### The problem
Starting at the line that holds "You are a computer-use", reproduce each line exactly up to and including the last line of the records below. Pictures stay out.

### Available records
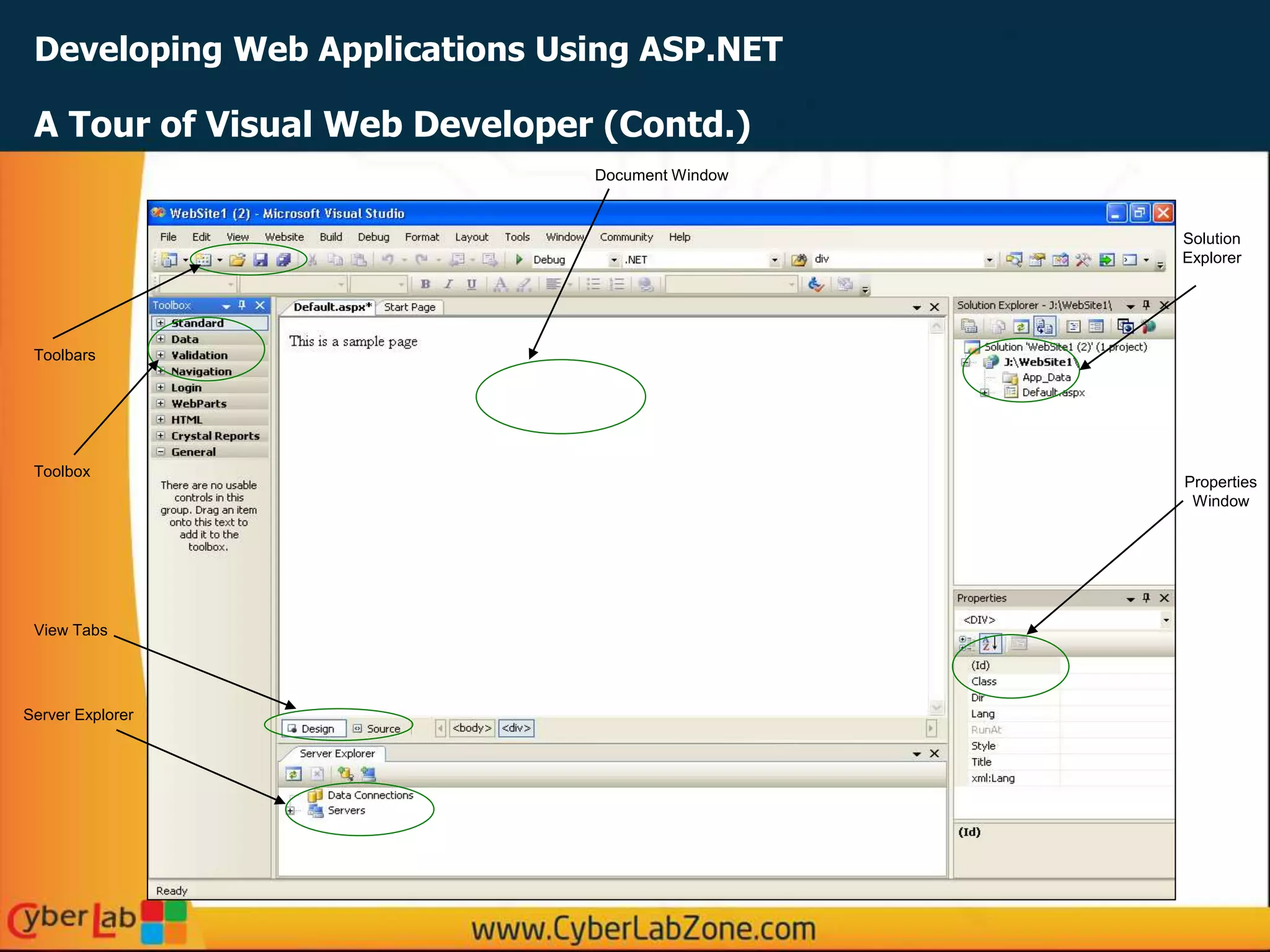This screenshot has width=1270, height=952.
Task: Open the Website menu
Action: click(x=284, y=237)
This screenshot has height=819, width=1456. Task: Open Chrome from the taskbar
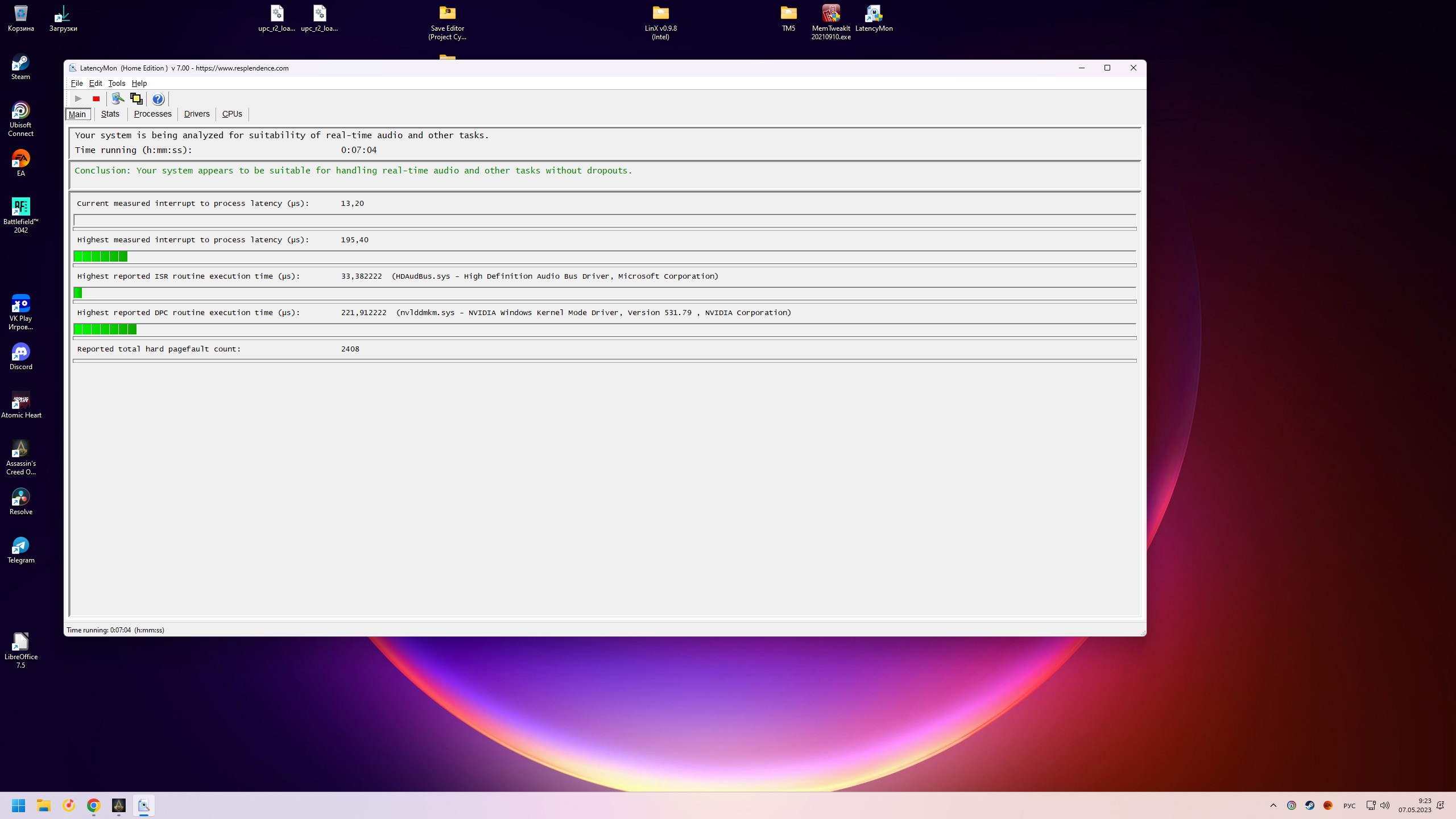point(94,805)
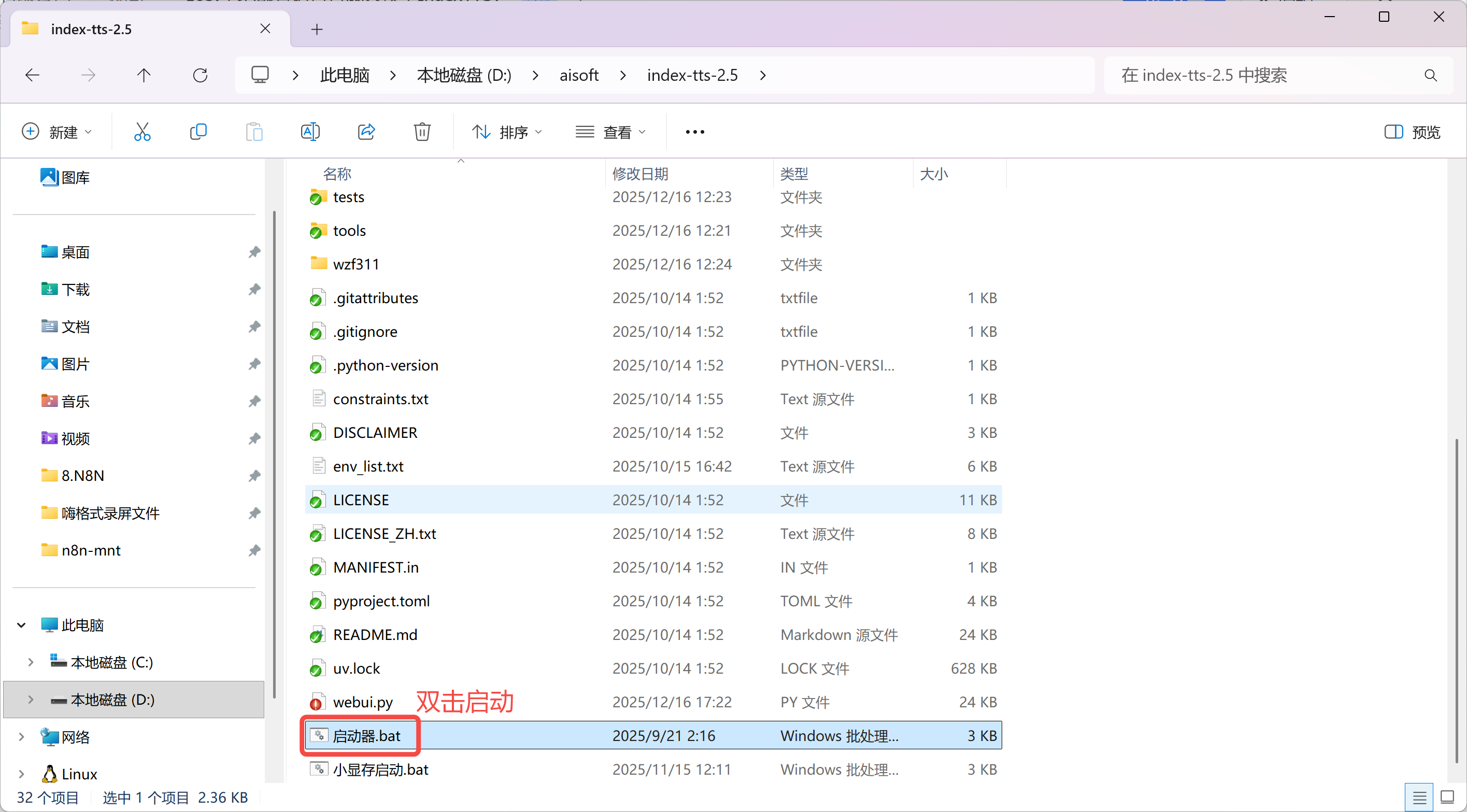Go up one folder level
The image size is (1467, 812).
click(x=144, y=75)
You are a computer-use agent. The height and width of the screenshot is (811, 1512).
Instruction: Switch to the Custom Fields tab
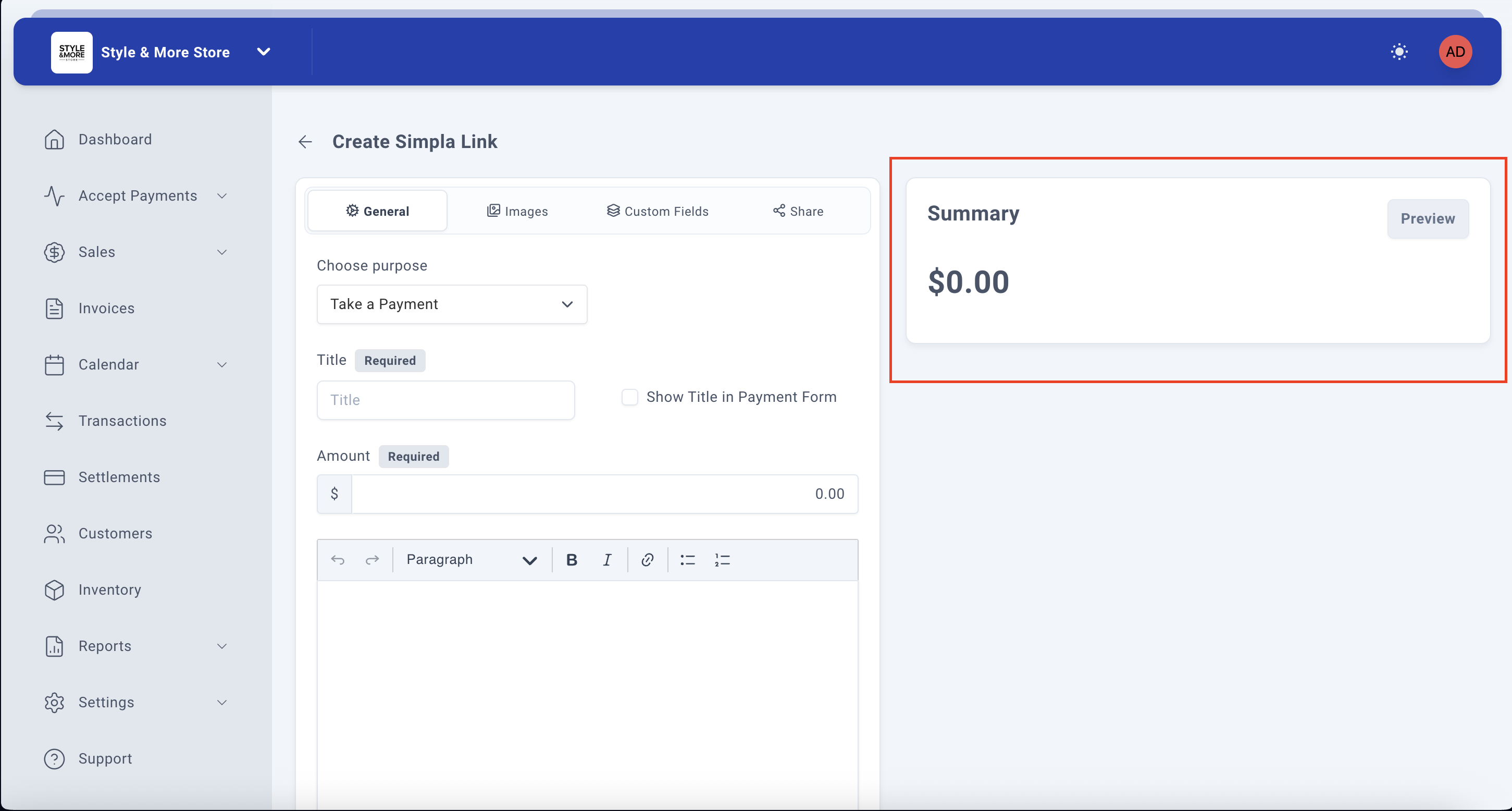point(658,211)
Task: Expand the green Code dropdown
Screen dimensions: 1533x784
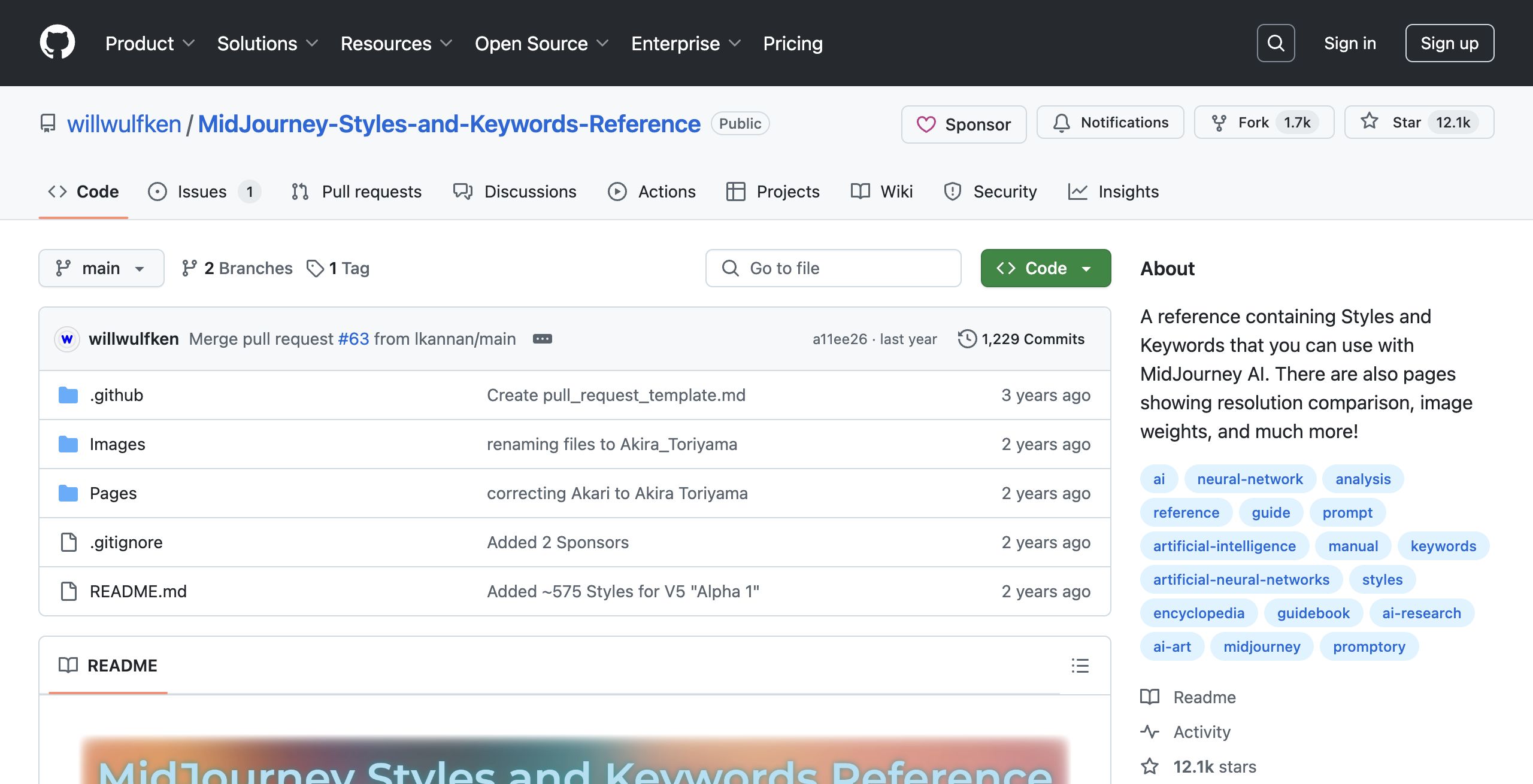Action: (x=1046, y=268)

### Task result
You are a computer-use agent. The height and width of the screenshot is (811, 1512).
Instruction: Switch to the Custom Fields tab
point(658,211)
Task: Expand the green Code dropdown
Screen dimensions: 1533x784
Action: (x=1046, y=268)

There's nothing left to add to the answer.